Stored data
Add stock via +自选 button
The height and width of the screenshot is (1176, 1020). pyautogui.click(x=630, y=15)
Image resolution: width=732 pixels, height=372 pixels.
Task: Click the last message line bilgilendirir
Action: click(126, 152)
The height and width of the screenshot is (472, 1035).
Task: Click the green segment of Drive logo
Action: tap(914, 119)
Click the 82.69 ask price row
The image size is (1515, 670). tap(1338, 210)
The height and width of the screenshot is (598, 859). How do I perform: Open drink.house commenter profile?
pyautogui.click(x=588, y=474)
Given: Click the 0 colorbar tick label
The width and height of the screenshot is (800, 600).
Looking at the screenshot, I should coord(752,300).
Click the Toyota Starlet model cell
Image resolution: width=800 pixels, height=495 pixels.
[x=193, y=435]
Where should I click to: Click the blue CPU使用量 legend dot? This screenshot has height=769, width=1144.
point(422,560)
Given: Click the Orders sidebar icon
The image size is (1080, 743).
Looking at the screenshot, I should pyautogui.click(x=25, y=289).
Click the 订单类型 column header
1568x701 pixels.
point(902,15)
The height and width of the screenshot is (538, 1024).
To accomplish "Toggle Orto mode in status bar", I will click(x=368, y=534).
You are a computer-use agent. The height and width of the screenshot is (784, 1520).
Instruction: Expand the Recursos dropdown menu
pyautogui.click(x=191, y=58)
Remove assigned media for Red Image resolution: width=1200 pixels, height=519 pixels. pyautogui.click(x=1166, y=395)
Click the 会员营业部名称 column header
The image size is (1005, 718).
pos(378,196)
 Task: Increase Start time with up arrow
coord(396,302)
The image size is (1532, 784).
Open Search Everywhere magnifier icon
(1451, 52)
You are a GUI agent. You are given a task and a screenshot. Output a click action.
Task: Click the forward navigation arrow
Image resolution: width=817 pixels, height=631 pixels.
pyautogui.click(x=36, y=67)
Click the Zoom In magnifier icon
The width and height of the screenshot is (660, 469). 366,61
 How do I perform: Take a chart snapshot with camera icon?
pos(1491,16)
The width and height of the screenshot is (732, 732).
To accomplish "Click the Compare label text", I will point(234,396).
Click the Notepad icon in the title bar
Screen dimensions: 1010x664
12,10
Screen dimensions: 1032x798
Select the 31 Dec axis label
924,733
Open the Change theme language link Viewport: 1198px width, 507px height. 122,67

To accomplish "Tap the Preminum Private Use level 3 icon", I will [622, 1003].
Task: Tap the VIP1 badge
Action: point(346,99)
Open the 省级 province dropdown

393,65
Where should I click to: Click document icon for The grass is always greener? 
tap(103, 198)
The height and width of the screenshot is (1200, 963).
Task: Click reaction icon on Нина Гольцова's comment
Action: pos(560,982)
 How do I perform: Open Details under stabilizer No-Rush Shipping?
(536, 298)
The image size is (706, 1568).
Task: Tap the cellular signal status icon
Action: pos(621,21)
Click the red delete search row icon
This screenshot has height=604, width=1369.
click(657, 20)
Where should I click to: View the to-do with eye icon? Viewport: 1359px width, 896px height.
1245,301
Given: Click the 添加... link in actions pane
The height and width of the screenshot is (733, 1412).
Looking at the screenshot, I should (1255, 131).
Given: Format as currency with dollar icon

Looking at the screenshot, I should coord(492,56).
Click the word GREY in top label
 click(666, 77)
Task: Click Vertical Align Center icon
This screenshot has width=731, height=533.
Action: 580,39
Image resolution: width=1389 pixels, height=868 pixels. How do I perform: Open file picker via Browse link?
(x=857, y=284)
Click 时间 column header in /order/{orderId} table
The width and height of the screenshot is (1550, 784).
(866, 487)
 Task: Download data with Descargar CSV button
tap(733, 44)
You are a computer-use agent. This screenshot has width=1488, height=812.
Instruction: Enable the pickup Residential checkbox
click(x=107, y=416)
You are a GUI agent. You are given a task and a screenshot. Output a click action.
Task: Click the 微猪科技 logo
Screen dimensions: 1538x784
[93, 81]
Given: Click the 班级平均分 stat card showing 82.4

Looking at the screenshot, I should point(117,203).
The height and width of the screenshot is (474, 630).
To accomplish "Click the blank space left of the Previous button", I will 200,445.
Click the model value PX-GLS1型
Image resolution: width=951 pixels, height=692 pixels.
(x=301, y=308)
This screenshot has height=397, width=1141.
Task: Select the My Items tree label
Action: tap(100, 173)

What you will do
Identify the lines above that contain the word "computer", then copy them.

Worked solution
You are a computer-use agent. The height and width of the screenshot is (784, 1520).
You are a computer-use agent. This screenshot has width=1488, height=812.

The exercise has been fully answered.